En 2017, le Sous-comité pour la prévention de la torture de l’Organisation des Nations Unies (ONU) a suspendu une visite au Rwanda parce qu’il ne pouvait pas mener d’entretiens privés et confidentiels avec certains prisonniers et craignait que ceux avec qui il s’entretenait ne subissent des représailles.
Paul Rusesabagina a eu l’autorisation de passer un appel téléphonique à sa famille le 8 septembre, mais celle-ci a déclaré à Amnesty qu’il ne pouvait pas s’exprimer librement.
Amnesty International a recensé de nombreuses violations des droits à un procès équitable dans de précédentes affaires impliquant des opposant·e·s et des détracteurs du gouvernement.
Complément d’information
Paul Rusesabagina, rendu célèbre dans le monde entier grâce au film Hôtel Rwanda en 2004, est un membre actif de l’opposition politique au sein de la diaspora depuis de nombreuses années et critique le bilan du gouvernement du Front patriotique rwandais (FPR).
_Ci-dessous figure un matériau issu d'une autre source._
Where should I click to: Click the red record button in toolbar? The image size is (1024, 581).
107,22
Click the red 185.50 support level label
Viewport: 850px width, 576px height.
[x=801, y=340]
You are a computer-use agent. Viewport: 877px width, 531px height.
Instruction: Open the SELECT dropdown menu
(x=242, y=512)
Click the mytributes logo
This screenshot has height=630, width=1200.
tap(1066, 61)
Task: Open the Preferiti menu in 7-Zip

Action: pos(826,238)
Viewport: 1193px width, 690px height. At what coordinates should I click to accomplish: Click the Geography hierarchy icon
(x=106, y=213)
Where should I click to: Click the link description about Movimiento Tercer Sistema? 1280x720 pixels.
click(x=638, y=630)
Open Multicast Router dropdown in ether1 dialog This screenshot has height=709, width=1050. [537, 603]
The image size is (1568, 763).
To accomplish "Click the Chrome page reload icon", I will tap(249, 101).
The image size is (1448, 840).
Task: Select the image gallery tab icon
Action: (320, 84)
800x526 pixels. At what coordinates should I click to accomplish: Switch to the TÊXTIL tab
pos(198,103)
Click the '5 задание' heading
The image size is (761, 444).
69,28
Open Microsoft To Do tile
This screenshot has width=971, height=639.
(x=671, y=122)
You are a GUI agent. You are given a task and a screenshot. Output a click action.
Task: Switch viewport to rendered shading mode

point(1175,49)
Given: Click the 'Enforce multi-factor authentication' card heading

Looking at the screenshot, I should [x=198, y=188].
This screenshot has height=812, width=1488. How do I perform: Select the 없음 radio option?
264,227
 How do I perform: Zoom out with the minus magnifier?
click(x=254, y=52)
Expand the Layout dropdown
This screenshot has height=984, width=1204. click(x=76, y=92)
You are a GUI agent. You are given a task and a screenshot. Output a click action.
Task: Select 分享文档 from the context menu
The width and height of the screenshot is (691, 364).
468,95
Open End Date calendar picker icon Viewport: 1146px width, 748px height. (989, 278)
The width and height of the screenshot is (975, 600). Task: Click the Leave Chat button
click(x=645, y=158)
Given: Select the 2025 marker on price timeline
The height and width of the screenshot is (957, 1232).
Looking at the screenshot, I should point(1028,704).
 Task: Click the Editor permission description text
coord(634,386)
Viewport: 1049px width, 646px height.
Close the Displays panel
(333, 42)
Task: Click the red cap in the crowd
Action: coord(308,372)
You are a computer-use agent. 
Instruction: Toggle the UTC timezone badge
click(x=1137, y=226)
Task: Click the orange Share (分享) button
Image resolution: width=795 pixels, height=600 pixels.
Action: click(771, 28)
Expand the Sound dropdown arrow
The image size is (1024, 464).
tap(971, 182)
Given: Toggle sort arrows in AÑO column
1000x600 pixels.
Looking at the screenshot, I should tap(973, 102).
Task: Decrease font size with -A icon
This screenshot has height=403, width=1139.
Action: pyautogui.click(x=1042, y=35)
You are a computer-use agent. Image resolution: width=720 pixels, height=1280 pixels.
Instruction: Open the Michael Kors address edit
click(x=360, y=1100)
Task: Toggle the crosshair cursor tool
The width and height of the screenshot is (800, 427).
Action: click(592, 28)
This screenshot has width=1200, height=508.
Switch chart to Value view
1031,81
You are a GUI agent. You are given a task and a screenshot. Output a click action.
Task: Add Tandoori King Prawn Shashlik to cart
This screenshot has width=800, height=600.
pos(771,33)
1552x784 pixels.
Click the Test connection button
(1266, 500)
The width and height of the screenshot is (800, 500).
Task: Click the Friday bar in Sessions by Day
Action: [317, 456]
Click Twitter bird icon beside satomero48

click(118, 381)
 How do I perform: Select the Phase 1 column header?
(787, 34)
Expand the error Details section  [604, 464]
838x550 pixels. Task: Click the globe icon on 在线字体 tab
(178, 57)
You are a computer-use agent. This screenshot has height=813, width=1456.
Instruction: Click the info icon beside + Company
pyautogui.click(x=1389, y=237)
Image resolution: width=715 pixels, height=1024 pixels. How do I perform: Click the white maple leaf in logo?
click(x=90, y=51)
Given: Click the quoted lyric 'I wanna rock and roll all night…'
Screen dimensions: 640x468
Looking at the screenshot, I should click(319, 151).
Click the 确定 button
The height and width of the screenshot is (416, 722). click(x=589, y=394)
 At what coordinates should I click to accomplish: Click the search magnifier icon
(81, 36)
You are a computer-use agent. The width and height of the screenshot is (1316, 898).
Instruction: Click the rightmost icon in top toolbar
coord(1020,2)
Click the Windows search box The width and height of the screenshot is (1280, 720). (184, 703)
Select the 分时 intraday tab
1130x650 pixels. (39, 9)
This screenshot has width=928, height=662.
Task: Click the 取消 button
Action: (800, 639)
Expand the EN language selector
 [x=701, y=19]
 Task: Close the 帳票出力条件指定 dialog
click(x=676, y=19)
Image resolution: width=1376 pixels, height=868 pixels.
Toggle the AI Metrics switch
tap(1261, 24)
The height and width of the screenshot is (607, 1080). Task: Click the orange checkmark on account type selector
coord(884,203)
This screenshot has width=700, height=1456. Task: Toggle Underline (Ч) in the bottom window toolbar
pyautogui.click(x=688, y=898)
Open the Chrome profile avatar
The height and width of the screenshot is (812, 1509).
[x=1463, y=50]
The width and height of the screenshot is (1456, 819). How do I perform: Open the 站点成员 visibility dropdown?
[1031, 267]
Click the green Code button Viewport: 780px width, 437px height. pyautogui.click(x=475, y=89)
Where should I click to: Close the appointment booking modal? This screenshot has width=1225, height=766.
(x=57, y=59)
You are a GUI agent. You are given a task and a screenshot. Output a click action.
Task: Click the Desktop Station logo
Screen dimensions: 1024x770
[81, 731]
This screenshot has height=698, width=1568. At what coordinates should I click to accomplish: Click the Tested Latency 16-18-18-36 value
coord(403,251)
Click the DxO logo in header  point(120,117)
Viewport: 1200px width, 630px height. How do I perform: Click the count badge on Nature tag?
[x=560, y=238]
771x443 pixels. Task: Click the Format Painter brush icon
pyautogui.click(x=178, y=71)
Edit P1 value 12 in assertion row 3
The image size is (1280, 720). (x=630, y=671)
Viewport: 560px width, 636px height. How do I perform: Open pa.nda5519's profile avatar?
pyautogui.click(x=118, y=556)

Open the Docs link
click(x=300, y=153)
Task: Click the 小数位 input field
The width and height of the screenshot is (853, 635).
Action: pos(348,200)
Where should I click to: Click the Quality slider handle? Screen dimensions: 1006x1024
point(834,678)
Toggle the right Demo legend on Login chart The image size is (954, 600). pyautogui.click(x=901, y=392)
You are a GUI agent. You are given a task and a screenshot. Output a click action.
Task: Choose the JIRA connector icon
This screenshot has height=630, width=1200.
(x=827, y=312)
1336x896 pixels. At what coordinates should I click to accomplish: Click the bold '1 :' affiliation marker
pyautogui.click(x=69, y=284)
Il a fondé le parti PDR-Ihumure en 2006. Il préside actuellement le Mouvement du Rwanda pour le Changement Démocratique (MRCD), coalition de groupes de l’opposition incluant le PDR-Ihumure, dont la branche armée, le Front de Libération Nationale (FLN), a revendiqué la responsabilité des attaques armées perpétrées au Rwanda en 2018. Paul Rusesabagina a publiquement déclaré son soutien sans faille au FLN.
Callixte Nsabimana, ancien porte-parole du FLN, a été arrêté en 2019 et est actuellement jugé pour diverses accusations, notamment formation d’une milice illégale, participation à des activités terroristes, meurtre, enlèvement et pour avoir nié ou minimisé le génocide.